Adjutant Lucien Marcel Gasser (1897-1939) was a French flying ace during World War I. He was a double ace, credited with ten confirmed aerial victories.

==World War I==
On 21 August 1914, Gasser volunteered for military service until war's end. As a soldat de 2e classe, he was posted to artillery service. On 7 March 1915, he was promoted to enlisted Brigadier; 10 February 1917 saw his further promotion to Maréchal-des-logis. On 25 May 1917, Gasser began pilot training at Dijon. Once awarded Military Pilot's Brevet No. 8126 on 22 August 1917, he polished his skills at advanced training before assignment to Escadrille 87 on 1 January 1918.

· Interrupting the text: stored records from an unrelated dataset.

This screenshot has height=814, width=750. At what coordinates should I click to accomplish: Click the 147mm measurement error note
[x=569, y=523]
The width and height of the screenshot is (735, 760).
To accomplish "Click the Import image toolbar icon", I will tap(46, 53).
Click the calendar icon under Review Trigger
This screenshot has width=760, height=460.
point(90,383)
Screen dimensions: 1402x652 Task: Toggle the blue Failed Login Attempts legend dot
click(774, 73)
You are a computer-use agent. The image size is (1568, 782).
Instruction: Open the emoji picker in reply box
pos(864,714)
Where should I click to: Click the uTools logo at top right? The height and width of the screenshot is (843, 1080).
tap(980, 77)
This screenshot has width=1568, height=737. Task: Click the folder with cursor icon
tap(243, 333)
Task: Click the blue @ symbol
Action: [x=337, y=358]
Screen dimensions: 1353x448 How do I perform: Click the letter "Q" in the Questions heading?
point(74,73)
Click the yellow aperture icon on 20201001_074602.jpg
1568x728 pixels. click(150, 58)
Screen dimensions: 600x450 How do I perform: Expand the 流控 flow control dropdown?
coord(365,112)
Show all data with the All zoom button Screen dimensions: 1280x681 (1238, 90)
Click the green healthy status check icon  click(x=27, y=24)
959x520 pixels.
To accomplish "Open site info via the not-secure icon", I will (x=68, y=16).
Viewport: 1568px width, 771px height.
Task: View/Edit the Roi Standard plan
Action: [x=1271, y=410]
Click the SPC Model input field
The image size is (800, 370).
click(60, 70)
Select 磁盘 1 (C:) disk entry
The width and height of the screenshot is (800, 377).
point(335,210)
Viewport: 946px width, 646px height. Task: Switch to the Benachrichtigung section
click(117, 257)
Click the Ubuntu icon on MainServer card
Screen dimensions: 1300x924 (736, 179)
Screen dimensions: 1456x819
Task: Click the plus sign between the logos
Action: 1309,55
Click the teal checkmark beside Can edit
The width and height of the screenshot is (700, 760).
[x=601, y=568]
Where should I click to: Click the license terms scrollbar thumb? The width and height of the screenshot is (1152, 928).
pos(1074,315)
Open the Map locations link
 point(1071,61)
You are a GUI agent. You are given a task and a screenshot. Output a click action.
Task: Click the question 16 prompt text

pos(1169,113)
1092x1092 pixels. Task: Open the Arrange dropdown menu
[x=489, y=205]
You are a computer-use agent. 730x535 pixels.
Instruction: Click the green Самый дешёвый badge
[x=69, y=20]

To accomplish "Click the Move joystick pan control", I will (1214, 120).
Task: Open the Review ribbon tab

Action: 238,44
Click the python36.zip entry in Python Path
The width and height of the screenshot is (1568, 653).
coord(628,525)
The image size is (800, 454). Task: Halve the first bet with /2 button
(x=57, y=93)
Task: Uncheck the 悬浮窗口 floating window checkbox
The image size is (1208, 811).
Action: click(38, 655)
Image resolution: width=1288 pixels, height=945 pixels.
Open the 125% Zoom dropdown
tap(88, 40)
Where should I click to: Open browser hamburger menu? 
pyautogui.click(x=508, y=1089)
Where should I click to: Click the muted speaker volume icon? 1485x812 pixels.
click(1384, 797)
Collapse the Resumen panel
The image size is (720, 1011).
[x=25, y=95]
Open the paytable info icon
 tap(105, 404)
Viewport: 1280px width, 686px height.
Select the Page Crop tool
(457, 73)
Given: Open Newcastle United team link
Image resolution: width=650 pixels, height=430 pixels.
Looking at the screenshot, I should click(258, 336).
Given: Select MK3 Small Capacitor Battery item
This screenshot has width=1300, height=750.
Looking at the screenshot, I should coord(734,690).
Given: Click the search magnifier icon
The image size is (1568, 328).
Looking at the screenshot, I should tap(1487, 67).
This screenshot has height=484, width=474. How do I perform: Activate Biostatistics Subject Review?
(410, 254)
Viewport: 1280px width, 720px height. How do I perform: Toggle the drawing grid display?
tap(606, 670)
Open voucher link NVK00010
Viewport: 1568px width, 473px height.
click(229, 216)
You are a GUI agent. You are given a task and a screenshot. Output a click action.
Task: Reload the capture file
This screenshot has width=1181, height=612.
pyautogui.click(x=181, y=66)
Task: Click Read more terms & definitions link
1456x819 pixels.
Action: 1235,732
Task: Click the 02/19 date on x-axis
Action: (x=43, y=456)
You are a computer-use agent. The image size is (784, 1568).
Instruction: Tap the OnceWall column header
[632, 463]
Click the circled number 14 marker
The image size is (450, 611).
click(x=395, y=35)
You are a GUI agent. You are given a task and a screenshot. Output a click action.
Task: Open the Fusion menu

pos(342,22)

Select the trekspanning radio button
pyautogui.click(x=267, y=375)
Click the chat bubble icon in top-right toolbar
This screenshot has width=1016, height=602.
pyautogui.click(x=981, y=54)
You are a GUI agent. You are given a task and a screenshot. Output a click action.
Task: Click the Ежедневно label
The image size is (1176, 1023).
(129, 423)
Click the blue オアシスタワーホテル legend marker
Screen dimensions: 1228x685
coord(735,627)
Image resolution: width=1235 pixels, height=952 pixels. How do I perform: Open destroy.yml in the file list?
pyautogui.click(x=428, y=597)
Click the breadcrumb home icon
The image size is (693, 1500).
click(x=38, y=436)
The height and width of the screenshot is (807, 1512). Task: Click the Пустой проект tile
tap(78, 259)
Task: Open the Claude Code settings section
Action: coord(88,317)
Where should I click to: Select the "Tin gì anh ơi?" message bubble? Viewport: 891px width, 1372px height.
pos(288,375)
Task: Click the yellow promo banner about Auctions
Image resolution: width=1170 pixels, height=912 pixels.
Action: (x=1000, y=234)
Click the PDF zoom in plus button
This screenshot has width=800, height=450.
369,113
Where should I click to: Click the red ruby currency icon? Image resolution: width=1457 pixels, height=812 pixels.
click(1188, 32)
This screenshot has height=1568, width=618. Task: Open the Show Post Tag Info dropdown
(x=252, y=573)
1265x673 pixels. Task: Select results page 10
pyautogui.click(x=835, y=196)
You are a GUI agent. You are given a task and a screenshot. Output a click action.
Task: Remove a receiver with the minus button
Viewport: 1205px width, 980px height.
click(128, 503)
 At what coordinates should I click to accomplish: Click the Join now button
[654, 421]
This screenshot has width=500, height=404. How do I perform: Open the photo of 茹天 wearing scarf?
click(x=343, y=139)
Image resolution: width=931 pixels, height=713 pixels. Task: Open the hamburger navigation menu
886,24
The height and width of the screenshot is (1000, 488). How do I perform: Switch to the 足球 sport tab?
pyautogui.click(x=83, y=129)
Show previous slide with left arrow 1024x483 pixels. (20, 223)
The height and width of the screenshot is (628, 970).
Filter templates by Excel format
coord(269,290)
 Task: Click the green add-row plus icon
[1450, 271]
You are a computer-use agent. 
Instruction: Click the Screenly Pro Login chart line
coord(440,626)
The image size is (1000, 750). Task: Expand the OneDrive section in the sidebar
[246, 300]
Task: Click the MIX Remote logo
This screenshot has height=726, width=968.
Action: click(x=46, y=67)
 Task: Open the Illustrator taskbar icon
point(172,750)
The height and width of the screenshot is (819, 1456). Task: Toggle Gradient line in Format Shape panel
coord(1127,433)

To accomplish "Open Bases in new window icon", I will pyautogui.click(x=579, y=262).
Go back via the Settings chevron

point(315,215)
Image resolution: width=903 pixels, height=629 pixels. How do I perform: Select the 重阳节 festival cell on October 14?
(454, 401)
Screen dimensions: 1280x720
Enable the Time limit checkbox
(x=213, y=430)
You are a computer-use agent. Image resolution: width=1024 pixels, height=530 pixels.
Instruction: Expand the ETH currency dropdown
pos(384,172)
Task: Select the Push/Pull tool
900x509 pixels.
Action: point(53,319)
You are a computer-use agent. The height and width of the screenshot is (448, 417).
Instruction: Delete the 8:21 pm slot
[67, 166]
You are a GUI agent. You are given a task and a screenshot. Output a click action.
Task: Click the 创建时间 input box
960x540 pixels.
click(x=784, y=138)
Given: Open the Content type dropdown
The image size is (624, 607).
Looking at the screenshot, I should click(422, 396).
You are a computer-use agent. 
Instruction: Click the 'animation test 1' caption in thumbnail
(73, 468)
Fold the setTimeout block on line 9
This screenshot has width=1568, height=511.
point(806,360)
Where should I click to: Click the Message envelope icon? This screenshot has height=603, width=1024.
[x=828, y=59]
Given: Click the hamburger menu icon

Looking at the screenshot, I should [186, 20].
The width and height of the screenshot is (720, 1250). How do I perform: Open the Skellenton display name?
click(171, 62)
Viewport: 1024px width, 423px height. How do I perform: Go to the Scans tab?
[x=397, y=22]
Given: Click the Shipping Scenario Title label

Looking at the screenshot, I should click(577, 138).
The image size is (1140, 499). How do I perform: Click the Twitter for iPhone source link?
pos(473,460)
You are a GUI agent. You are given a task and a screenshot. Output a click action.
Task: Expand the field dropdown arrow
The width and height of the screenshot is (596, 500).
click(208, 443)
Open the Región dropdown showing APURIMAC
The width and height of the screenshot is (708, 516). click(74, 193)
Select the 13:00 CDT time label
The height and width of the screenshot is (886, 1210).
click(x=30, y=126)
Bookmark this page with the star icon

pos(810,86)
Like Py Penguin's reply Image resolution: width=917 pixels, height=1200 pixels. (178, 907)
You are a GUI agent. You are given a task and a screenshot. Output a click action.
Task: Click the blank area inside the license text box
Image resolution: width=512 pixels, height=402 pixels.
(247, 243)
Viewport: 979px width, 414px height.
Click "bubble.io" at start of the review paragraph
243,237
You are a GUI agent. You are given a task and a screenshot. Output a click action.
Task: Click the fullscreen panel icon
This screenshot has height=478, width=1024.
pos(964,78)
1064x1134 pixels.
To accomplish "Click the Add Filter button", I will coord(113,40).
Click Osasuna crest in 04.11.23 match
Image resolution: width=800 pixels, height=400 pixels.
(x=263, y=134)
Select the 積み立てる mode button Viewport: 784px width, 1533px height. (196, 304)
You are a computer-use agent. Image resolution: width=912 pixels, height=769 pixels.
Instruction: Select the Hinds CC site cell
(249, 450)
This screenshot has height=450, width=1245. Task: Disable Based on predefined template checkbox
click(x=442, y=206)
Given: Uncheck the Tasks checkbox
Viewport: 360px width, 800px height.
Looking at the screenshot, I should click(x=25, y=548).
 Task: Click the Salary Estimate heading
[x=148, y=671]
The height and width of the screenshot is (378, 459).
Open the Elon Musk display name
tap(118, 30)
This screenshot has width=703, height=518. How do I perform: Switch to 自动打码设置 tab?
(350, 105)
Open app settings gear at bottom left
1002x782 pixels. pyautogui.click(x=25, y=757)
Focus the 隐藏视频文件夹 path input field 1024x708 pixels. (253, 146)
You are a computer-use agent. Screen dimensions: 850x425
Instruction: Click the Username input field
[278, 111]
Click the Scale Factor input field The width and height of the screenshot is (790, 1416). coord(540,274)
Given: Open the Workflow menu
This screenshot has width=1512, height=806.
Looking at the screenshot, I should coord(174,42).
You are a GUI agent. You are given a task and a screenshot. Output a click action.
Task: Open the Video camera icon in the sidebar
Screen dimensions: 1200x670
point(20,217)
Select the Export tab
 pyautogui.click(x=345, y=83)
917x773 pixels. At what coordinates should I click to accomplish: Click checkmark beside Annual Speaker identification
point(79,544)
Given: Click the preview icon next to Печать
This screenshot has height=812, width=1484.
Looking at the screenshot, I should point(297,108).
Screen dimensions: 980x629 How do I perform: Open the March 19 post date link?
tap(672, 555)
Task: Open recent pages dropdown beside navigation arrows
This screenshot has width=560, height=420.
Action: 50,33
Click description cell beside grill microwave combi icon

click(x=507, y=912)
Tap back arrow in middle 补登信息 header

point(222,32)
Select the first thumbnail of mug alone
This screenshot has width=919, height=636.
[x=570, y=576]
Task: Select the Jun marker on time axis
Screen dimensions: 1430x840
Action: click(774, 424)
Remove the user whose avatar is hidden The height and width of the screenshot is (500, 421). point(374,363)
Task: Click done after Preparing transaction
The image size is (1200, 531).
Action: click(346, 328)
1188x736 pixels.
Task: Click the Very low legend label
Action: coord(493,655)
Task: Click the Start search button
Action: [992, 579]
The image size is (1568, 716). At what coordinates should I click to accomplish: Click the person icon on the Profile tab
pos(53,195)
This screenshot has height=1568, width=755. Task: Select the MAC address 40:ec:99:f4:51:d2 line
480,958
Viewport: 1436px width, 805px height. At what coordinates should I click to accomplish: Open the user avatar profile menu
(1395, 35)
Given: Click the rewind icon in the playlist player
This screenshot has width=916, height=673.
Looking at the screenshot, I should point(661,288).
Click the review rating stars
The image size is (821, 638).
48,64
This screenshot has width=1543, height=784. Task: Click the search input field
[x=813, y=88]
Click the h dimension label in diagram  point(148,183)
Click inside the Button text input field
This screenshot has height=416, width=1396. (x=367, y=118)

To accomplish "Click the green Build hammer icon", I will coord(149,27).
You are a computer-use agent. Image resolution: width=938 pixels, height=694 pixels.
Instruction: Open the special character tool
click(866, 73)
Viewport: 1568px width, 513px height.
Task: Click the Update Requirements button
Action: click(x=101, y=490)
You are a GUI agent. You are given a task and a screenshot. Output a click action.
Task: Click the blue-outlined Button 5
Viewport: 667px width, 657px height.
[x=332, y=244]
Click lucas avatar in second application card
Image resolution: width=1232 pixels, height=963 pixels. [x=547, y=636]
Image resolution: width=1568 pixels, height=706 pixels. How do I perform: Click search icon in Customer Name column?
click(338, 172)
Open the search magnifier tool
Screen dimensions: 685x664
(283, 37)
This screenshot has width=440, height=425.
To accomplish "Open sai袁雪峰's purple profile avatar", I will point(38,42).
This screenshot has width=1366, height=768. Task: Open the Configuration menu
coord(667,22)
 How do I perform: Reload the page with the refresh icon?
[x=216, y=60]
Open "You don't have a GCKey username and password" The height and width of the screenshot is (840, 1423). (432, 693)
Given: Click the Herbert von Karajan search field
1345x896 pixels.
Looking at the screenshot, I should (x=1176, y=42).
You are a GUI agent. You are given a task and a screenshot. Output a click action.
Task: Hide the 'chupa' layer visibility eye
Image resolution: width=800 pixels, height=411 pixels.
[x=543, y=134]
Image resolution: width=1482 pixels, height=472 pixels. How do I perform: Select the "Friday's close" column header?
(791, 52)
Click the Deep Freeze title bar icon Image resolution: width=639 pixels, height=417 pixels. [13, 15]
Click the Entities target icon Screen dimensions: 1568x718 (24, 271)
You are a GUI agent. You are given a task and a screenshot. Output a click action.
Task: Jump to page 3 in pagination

Gasser used a Spad to score his first victory on 16 February 1918. He scored four more times in March, becoming an ace on the 27th. On 23 April 1918, he was promoted to Adjutant. The Médaille militaire that was awarded Gasser on 16 June credited him with four wins; by that time, his tally had risen to seven. On 7 July, he scored his last victory. His record showed he single-handedly shot down six enemy airplanes, teamed with other French pilots to destroy three others, and downed a German observation balloon to become a balloon buster. Eight days later, 15 July 1918, he was wounded so severely in the left leg that amputation resulted. On 3 August, he was selected as a Chevalier in the Légion d'honneur.

==Postwar==
Gasser rose to Commandeur in the Légion d'honneur. He was killed in a flying accident on 14 February 1939.

==Bibliography==
- Over the Front: A Complete Record of the Fighter Aces and Units of the United States and French Air Services, 1914-1918 Norman L. R. Franks, Frank W. Bailey. Grub Street, 1992. ISBN 0-948817-54-2, ISBN 978-0-948817-54-0.